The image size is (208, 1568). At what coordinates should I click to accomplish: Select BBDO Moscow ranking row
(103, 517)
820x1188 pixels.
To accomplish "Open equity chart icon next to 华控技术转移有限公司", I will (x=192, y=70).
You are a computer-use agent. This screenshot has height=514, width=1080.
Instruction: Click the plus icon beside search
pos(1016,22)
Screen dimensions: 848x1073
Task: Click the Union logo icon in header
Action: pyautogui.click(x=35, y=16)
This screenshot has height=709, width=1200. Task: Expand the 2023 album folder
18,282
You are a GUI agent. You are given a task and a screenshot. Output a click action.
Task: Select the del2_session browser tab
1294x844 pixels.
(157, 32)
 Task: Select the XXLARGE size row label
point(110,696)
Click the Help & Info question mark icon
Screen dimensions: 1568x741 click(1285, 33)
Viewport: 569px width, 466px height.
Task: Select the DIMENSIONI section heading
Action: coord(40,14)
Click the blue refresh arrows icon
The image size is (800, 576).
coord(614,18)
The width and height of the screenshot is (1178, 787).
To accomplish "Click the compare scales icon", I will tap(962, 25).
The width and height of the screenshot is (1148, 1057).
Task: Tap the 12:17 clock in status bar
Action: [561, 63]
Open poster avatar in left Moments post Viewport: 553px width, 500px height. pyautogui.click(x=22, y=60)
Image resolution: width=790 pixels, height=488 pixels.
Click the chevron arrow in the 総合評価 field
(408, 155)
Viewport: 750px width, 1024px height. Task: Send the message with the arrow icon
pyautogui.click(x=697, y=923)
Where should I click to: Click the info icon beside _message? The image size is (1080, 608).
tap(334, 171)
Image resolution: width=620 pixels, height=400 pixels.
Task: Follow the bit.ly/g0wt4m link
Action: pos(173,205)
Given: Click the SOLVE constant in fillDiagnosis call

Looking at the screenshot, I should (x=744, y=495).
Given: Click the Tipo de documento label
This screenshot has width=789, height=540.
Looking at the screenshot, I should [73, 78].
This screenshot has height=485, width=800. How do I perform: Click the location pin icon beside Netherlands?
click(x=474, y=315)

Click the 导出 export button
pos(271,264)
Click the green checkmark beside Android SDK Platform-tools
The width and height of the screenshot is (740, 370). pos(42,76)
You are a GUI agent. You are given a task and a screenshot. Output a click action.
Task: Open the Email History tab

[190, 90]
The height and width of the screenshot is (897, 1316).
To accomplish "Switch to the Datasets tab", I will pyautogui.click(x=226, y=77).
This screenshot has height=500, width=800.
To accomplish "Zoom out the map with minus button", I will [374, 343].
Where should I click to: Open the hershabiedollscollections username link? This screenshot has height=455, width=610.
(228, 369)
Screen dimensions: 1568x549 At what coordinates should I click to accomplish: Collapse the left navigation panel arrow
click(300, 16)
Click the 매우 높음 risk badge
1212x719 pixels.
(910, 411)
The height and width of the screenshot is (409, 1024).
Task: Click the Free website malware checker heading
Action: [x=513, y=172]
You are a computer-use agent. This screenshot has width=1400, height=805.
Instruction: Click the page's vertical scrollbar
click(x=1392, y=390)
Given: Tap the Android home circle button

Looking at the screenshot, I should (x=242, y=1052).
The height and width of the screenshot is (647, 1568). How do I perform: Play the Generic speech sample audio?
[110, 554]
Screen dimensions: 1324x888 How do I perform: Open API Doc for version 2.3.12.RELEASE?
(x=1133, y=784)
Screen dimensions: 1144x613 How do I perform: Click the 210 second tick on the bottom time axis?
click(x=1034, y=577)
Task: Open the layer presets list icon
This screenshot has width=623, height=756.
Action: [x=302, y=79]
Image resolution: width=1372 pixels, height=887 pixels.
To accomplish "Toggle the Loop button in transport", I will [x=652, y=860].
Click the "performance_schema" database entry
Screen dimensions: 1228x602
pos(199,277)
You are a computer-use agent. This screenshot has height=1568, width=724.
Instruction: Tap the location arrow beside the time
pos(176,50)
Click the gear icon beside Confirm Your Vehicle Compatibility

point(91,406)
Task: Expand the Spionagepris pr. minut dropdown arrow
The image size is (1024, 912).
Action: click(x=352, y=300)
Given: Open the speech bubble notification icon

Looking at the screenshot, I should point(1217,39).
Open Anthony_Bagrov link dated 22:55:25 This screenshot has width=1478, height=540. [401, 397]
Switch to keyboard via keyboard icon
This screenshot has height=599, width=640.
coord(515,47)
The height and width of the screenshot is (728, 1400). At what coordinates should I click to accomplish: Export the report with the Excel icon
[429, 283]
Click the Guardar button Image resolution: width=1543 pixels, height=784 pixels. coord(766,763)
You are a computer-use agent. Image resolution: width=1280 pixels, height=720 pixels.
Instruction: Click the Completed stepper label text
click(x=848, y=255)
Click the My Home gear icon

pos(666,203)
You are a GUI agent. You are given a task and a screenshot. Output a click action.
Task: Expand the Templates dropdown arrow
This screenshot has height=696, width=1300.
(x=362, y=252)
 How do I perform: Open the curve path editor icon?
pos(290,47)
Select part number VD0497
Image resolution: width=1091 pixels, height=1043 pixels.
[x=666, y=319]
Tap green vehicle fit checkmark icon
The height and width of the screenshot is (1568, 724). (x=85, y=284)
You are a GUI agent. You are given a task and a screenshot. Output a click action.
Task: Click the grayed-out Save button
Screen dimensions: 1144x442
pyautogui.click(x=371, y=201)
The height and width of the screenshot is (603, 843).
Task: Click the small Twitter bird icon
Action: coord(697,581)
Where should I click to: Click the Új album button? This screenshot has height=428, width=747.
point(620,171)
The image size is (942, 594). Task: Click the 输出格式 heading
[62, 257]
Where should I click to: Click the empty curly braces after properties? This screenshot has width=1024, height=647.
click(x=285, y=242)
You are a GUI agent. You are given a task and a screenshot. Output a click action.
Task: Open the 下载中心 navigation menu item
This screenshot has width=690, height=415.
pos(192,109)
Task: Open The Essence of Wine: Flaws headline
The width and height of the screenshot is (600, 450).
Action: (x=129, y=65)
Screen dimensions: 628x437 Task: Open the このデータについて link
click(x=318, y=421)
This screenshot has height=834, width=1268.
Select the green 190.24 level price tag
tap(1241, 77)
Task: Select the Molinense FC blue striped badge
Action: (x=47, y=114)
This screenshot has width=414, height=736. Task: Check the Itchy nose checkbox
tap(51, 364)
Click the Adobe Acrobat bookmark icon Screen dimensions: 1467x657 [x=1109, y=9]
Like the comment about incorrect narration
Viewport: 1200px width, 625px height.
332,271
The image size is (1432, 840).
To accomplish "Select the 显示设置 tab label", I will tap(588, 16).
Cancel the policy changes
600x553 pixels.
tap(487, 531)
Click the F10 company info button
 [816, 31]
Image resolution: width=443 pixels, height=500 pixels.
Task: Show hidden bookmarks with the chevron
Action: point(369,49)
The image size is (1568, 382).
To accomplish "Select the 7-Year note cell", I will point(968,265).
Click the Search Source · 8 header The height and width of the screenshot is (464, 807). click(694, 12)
____
Extract the full listing above without altering anything.

The image size is (208, 1568). At what coordinates should I click to accomplish: Select BBDO Moscow ranking row
(103, 517)
820x1188 pixels.
To accomplish "Open equity chart icon next to 华控技术转移有限公司", I will (x=192, y=70).
You are a computer-use agent. This screenshot has height=514, width=1080.
Instruction: Click the plus icon beside search
pos(1016,22)
Screen dimensions: 848x1073
Task: Click the Union logo icon in header
Action: pyautogui.click(x=35, y=16)
This screenshot has height=709, width=1200. Task: Expand the 2023 album folder
18,282
You are a GUI agent. You are given a task and a screenshot. Output a click action.
Task: Select the del2_session browser tab
1294x844 pixels.
(157, 32)
 Task: Select the XXLARGE size row label
point(110,696)
Click the Help & Info question mark icon
Screen dimensions: 1568x741 click(1285, 33)
Viewport: 569px width, 466px height.
Task: Select the DIMENSIONI section heading
Action: coord(40,14)
Click the blue refresh arrows icon
The image size is (800, 576).
coord(614,18)
The width and height of the screenshot is (1178, 787).
To accomplish "Click the compare scales icon", I will tap(962, 25).
The width and height of the screenshot is (1148, 1057).
Task: Tap the 12:17 clock in status bar
Action: [561, 63]
Open poster avatar in left Moments post Viewport: 553px width, 500px height. pyautogui.click(x=22, y=60)
Image resolution: width=790 pixels, height=488 pixels.
Click the chevron arrow in the 総合評価 field
(408, 155)
Viewport: 750px width, 1024px height. Task: Send the message with the arrow icon
pyautogui.click(x=697, y=923)
Where should I click to: Click the info icon beside _message? The image size is (1080, 608).
tap(334, 171)
Image resolution: width=620 pixels, height=400 pixels.
Task: Follow the bit.ly/g0wt4m link
Action: pos(173,205)
Given: Click the SOLVE constant in fillDiagnosis call

Looking at the screenshot, I should (x=744, y=495).
Given: Click the Tipo de documento label
This screenshot has width=789, height=540.
Looking at the screenshot, I should [73, 78].
This screenshot has height=485, width=800. How do I perform: Click the location pin icon beside Netherlands?
click(x=474, y=315)

Click the 导出 export button
pos(271,264)
Click the green checkmark beside Android SDK Platform-tools
The width and height of the screenshot is (740, 370). pos(42,76)
You are a GUI agent. You are given a task and a screenshot. Output a click action.
Task: Open the Email History tab

[190, 90]
The height and width of the screenshot is (897, 1316).
To accomplish "Switch to the Datasets tab", I will pyautogui.click(x=226, y=77).
This screenshot has height=500, width=800.
To accomplish "Zoom out the map with minus button", I will [374, 343].
Where should I click to: Open the hershabiedollscollections username link? This screenshot has height=455, width=610.
(228, 369)
Screen dimensions: 1568x549 At what coordinates should I click to accomplish: Collapse the left navigation panel arrow
click(300, 16)
Click the 매우 높음 risk badge
1212x719 pixels.
(910, 411)
The height and width of the screenshot is (409, 1024).
Task: Click the Free website malware checker heading
Action: [x=513, y=172]
You are a computer-use agent. This screenshot has width=1400, height=805.
Instruction: Click the page's vertical scrollbar
click(x=1392, y=390)
Given: Tap the Android home circle button

Looking at the screenshot, I should (x=242, y=1052).
The height and width of the screenshot is (647, 1568). How do I perform: Play the Generic speech sample audio?
[110, 554]
Screen dimensions: 1324x888 How do I perform: Open API Doc for version 2.3.12.RELEASE?
(x=1133, y=784)
Screen dimensions: 1144x613 How do I perform: Click the 210 second tick on the bottom time axis?
click(x=1034, y=577)
Task: Open the layer presets list icon
This screenshot has width=623, height=756.
Action: [x=302, y=79]
Image resolution: width=1372 pixels, height=887 pixels.
To accomplish "Toggle the Loop button in transport", I will [x=652, y=860].
Click the "performance_schema" database entry
Screen dimensions: 1228x602
pos(199,277)
You are a computer-use agent. This screenshot has height=1568, width=724.
Instruction: Tap the location arrow beside the time
pos(176,50)
Click the gear icon beside Confirm Your Vehicle Compatibility

point(91,406)
Task: Expand the Spionagepris pr. minut dropdown arrow
The image size is (1024, 912).
Action: click(x=352, y=300)
Given: Open the speech bubble notification icon

Looking at the screenshot, I should point(1217,39).
Open Anthony_Bagrov link dated 22:55:25 This screenshot has width=1478, height=540. [401, 397]
Switch to keyboard via keyboard icon
This screenshot has height=599, width=640.
coord(515,47)
The height and width of the screenshot is (728, 1400). At what coordinates should I click to accomplish: Export the report with the Excel icon
[429, 283]
Click the Guardar button Image resolution: width=1543 pixels, height=784 pixels. coord(766,763)
You are a computer-use agent. Image resolution: width=1280 pixels, height=720 pixels.
Instruction: Click the Completed stepper label text
click(x=848, y=255)
Click the My Home gear icon

pos(666,203)
You are a GUI agent. You are given a task and a screenshot. Output a click action.
Task: Expand the Templates dropdown arrow
This screenshot has height=696, width=1300.
(x=362, y=252)
 How do I perform: Open the curve path editor icon?
pos(290,47)
Select part number VD0497
Image resolution: width=1091 pixels, height=1043 pixels.
[x=666, y=319]
Tap green vehicle fit checkmark icon
The height and width of the screenshot is (1568, 724). (x=85, y=284)
You are a GUI agent. You are given a task and a screenshot. Output a click action.
Task: Click the grayed-out Save button
Screen dimensions: 1144x442
pyautogui.click(x=371, y=201)
The height and width of the screenshot is (603, 843).
Task: Click the small Twitter bird icon
Action: coord(697,581)
Where should I click to: Click the Új album button? This screenshot has height=428, width=747.
point(620,171)
The image size is (942, 594). Task: Click the 输出格式 heading
[62, 257]
Where should I click to: Click the empty curly braces after properties? This screenshot has width=1024, height=647.
click(x=285, y=242)
You are a GUI agent. You are given a task and a screenshot. Output a click action.
Task: Open the 下载中心 navigation menu item
This screenshot has width=690, height=415.
pos(192,109)
Task: Open The Essence of Wine: Flaws headline
The width and height of the screenshot is (600, 450).
Action: (x=129, y=65)
Screen dimensions: 628x437 Task: Open the このデータについて link
click(x=318, y=421)
This screenshot has height=834, width=1268.
Select the green 190.24 level price tag
tap(1241, 77)
Task: Select the Molinense FC blue striped badge
Action: (x=47, y=114)
This screenshot has width=414, height=736. Task: Check the Itchy nose checkbox
tap(51, 364)
Click the Adobe Acrobat bookmark icon Screen dimensions: 1467x657 [x=1109, y=9]
Like the comment about incorrect narration
Viewport: 1200px width, 625px height.
332,271
The image size is (1432, 840).
To accomplish "Select the 显示设置 tab label", I will tap(588, 16).
Cancel the policy changes
600x553 pixels.
tap(487, 531)
Click the F10 company info button
 [816, 31]
Image resolution: width=443 pixels, height=500 pixels.
Task: Show hidden bookmarks with the chevron
Action: point(369,49)
The image size is (1568, 382).
To accomplish "Select the 7-Year note cell", I will point(968,265).
Click the Search Source · 8 header The height and width of the screenshot is (464, 807). click(694, 12)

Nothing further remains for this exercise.